▸ **PROVIDED RECORDS**:
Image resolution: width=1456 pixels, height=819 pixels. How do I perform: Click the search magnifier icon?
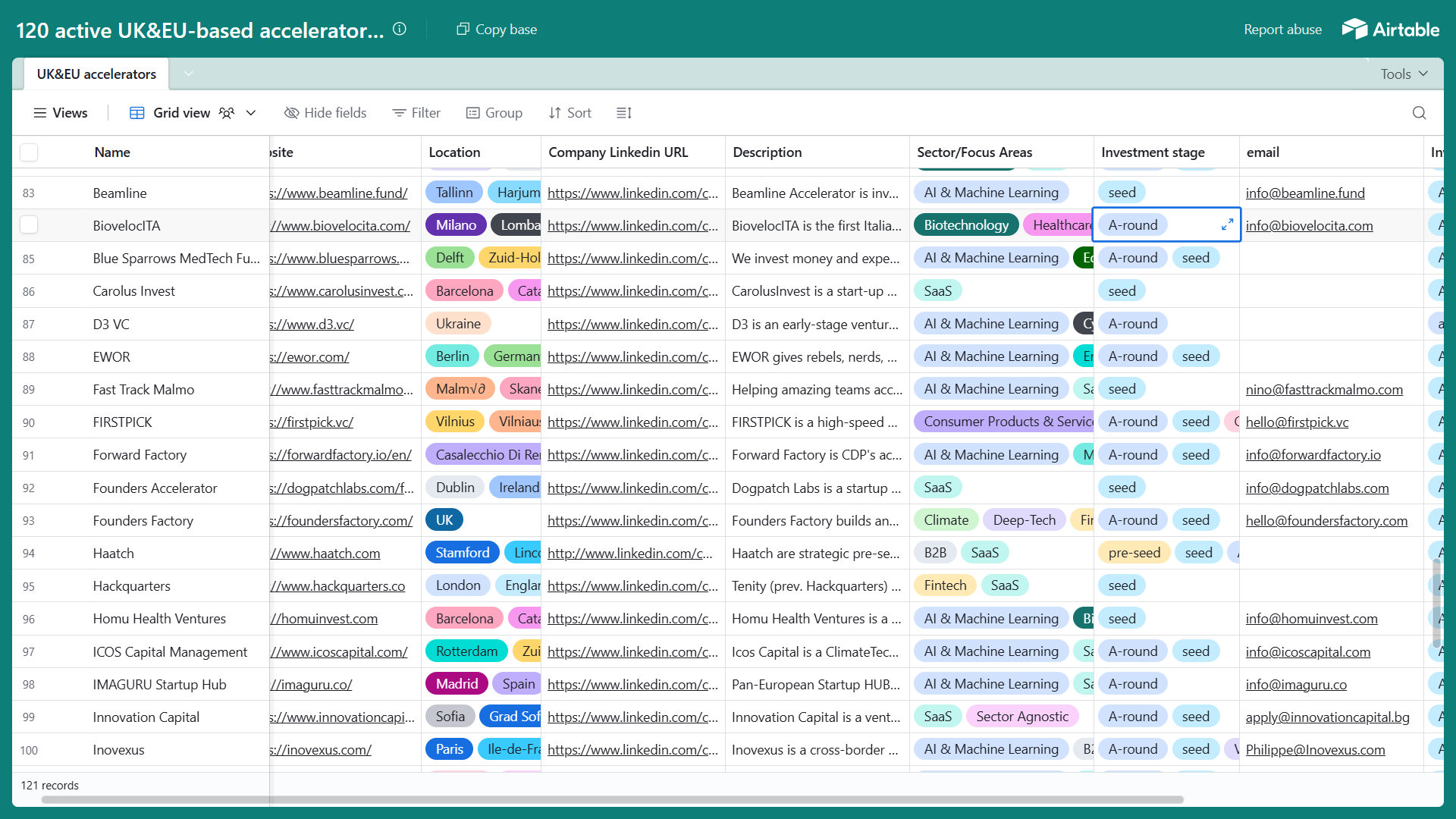pyautogui.click(x=1419, y=113)
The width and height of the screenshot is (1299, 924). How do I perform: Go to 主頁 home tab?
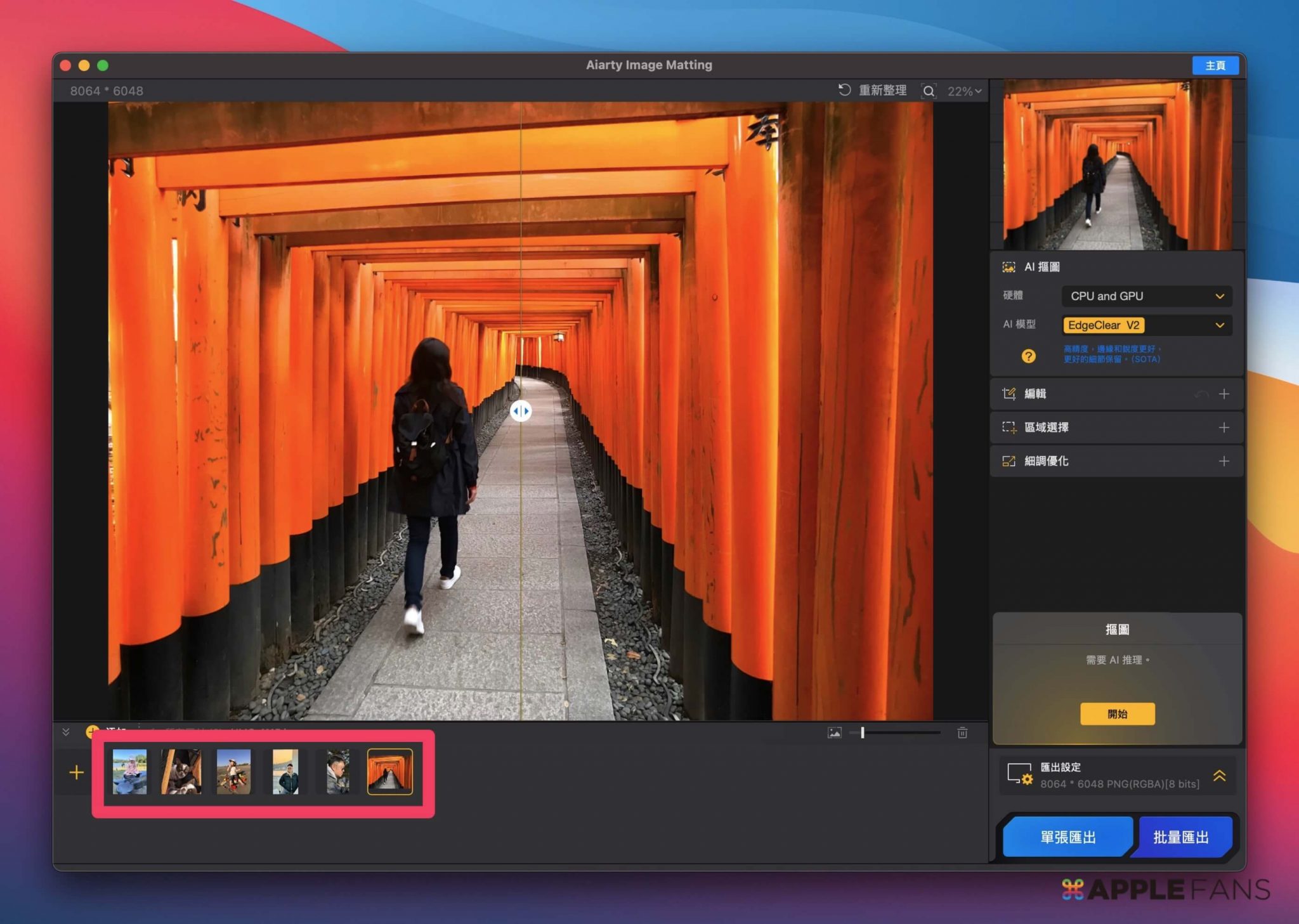(x=1215, y=65)
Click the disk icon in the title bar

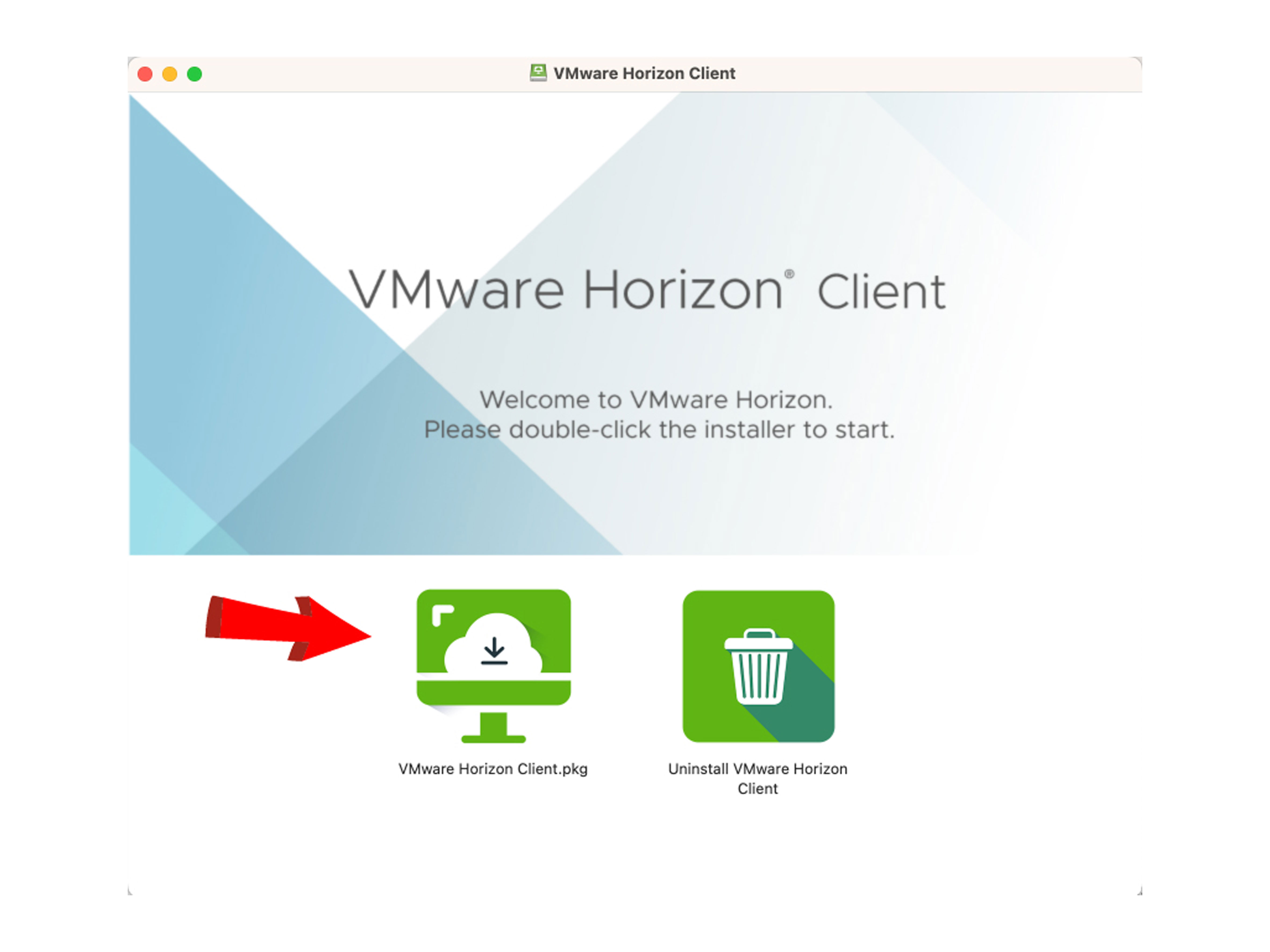[x=538, y=73]
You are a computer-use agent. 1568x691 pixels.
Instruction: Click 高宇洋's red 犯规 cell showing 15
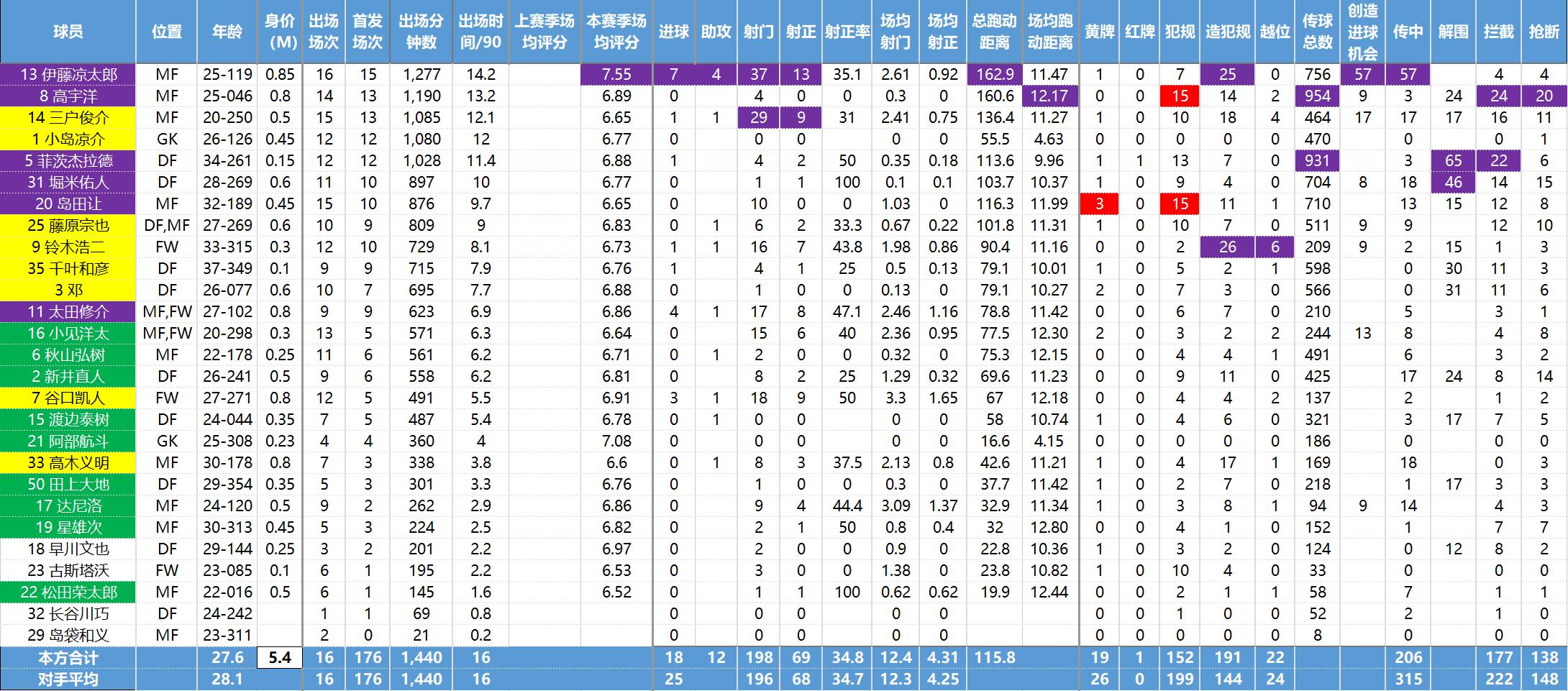click(x=1179, y=96)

▸ **WHAT IS NEEDED**: Print the listing above in full, exactly as written. Omit any pictures.

▸ **RESULT BELOW**:
Image resolution: width=1456 pixels, height=819 pixels. How do I perform: Click the search magnifier icon?
pyautogui.click(x=1419, y=113)
The width and height of the screenshot is (1299, 924). How do I perform: Go to 主頁 home tab?
(x=1215, y=65)
Click the disk icon in the title bar

[x=538, y=73]
You are a computer-use agent. 1568x691 pixels.
Instruction: Click 高宇洋's red 犯规 cell showing 15
click(x=1179, y=96)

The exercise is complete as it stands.